§ **Provided data**
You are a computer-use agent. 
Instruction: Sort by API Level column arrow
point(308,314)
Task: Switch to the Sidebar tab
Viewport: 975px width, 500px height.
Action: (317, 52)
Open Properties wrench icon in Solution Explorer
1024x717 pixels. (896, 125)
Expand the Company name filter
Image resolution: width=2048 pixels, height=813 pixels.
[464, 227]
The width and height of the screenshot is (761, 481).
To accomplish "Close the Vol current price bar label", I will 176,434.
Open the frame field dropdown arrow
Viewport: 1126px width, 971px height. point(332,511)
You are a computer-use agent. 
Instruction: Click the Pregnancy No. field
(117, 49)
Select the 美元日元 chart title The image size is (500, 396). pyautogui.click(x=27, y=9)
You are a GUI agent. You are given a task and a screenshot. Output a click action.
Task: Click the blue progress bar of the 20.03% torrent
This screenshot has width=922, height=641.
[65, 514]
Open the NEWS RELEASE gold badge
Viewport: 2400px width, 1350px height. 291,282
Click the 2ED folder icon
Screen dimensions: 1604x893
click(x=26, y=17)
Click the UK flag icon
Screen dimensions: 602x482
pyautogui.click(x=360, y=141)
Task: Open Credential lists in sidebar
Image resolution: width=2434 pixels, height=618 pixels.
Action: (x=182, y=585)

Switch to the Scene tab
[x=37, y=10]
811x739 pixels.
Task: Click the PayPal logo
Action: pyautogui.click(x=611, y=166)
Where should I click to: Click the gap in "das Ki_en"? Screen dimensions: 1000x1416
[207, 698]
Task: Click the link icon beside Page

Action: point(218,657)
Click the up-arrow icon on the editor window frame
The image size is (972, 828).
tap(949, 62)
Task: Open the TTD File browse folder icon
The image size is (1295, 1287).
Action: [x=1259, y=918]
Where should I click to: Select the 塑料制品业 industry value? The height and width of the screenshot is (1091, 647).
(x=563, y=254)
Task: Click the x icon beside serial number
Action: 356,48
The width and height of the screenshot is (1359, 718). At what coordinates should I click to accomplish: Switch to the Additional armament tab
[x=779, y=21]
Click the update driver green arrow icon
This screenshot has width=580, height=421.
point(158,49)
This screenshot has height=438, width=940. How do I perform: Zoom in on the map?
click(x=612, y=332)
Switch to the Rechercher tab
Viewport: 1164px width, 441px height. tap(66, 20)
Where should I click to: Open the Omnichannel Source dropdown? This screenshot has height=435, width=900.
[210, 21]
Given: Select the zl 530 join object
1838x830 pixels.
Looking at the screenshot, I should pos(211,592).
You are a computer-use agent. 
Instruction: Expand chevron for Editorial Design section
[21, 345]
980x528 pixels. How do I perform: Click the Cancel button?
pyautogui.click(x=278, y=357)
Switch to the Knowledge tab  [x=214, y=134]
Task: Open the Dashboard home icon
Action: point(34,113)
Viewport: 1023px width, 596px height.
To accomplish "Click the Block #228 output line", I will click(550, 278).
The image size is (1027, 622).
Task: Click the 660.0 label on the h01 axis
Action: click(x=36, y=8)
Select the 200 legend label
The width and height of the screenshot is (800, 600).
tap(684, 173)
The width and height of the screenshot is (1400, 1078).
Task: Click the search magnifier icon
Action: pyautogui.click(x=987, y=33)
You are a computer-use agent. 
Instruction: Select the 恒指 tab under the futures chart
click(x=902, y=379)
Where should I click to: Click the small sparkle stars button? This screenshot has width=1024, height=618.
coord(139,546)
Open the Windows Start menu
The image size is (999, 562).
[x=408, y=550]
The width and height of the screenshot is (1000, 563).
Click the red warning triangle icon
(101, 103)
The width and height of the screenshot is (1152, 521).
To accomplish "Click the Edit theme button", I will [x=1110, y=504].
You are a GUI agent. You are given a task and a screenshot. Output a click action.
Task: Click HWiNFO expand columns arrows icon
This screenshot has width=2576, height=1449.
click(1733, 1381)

§ **Problem details**
Would you write out the data exactly as it reads?

§ **Reply to the exercise**
You are a computer-use agent. 
Instruction: Sort by API Level column arrow
point(308,314)
Task: Switch to the Sidebar tab
Viewport: 975px width, 500px height.
Action: (317, 52)
Open Properties wrench icon in Solution Explorer
1024x717 pixels. (896, 125)
Expand the Company name filter
Image resolution: width=2048 pixels, height=813 pixels.
[464, 227]
The width and height of the screenshot is (761, 481).
To accomplish "Close the Vol current price bar label", I will 176,434.
Open the frame field dropdown arrow
Viewport: 1126px width, 971px height. point(332,511)
You are a computer-use agent. 
Instruction: Click the Pregnancy No. field
(117, 49)
Select the 美元日元 chart title The image size is (500, 396). pyautogui.click(x=27, y=9)
You are a GUI agent. You are given a task and a screenshot. Output a click action.
Task: Click the blue progress bar of the 20.03% torrent
This screenshot has width=922, height=641.
[65, 514]
Open the NEWS RELEASE gold badge
Viewport: 2400px width, 1350px height. 291,282
Click the 2ED folder icon
Screen dimensions: 1604x893
click(x=26, y=17)
Click the UK flag icon
Screen dimensions: 602x482
pyautogui.click(x=360, y=141)
Task: Open Credential lists in sidebar
Image resolution: width=2434 pixels, height=618 pixels.
Action: (x=182, y=585)

Switch to the Scene tab
[x=37, y=10]
811x739 pixels.
Task: Click the PayPal logo
Action: pyautogui.click(x=611, y=166)
Where should I click to: Click the gap in "das Ki_en"? Screen dimensions: 1000x1416
[207, 698]
Task: Click the link icon beside Page

Action: point(218,657)
Click the up-arrow icon on the editor window frame
The image size is (972, 828).
tap(949, 62)
Task: Open the TTD File browse folder icon
The image size is (1295, 1287).
Action: [x=1259, y=918]
Where should I click to: Select the 塑料制品业 industry value? The height and width of the screenshot is (1091, 647).
(x=563, y=254)
Task: Click the x icon beside serial number
Action: 356,48
The width and height of the screenshot is (1359, 718). At what coordinates should I click to accomplish: Switch to the Additional armament tab
[x=779, y=21]
Click the update driver green arrow icon
This screenshot has width=580, height=421.
point(158,49)
This screenshot has height=438, width=940. How do I perform: Zoom in on the map?
click(x=612, y=332)
Switch to the Rechercher tab
Viewport: 1164px width, 441px height. tap(66, 20)
Where should I click to: Open the Omnichannel Source dropdown? This screenshot has height=435, width=900.
[210, 21]
Given: Select the zl 530 join object
1838x830 pixels.
Looking at the screenshot, I should pos(211,592).
You are a computer-use agent. 
Instruction: Expand chevron for Editorial Design section
[21, 345]
980x528 pixels. How do I perform: Click the Cancel button?
pyautogui.click(x=278, y=357)
Switch to the Knowledge tab  [x=214, y=134]
Task: Open the Dashboard home icon
Action: point(34,113)
Viewport: 1023px width, 596px height.
To accomplish "Click the Block #228 output line", I will click(550, 278).
The image size is (1027, 622).
Task: Click the 660.0 label on the h01 axis
Action: click(x=36, y=8)
Select the 200 legend label
The width and height of the screenshot is (800, 600).
tap(684, 173)
The width and height of the screenshot is (1400, 1078).
Task: Click the search magnifier icon
Action: pyautogui.click(x=987, y=33)
You are a computer-use agent. 
Instruction: Select the 恒指 tab under the futures chart
click(x=902, y=379)
Where should I click to: Click the small sparkle stars button? This screenshot has width=1024, height=618.
coord(139,546)
Open the Windows Start menu
The image size is (999, 562).
[x=408, y=550]
The width and height of the screenshot is (1000, 563).
Click the red warning triangle icon
(101, 103)
The width and height of the screenshot is (1152, 521).
To accomplish "Click the Edit theme button", I will [x=1110, y=504].
You are a GUI agent. You are given a task and a screenshot. Output a click action.
Task: Click HWiNFO expand columns arrows icon
This screenshot has width=2576, height=1449.
click(1733, 1381)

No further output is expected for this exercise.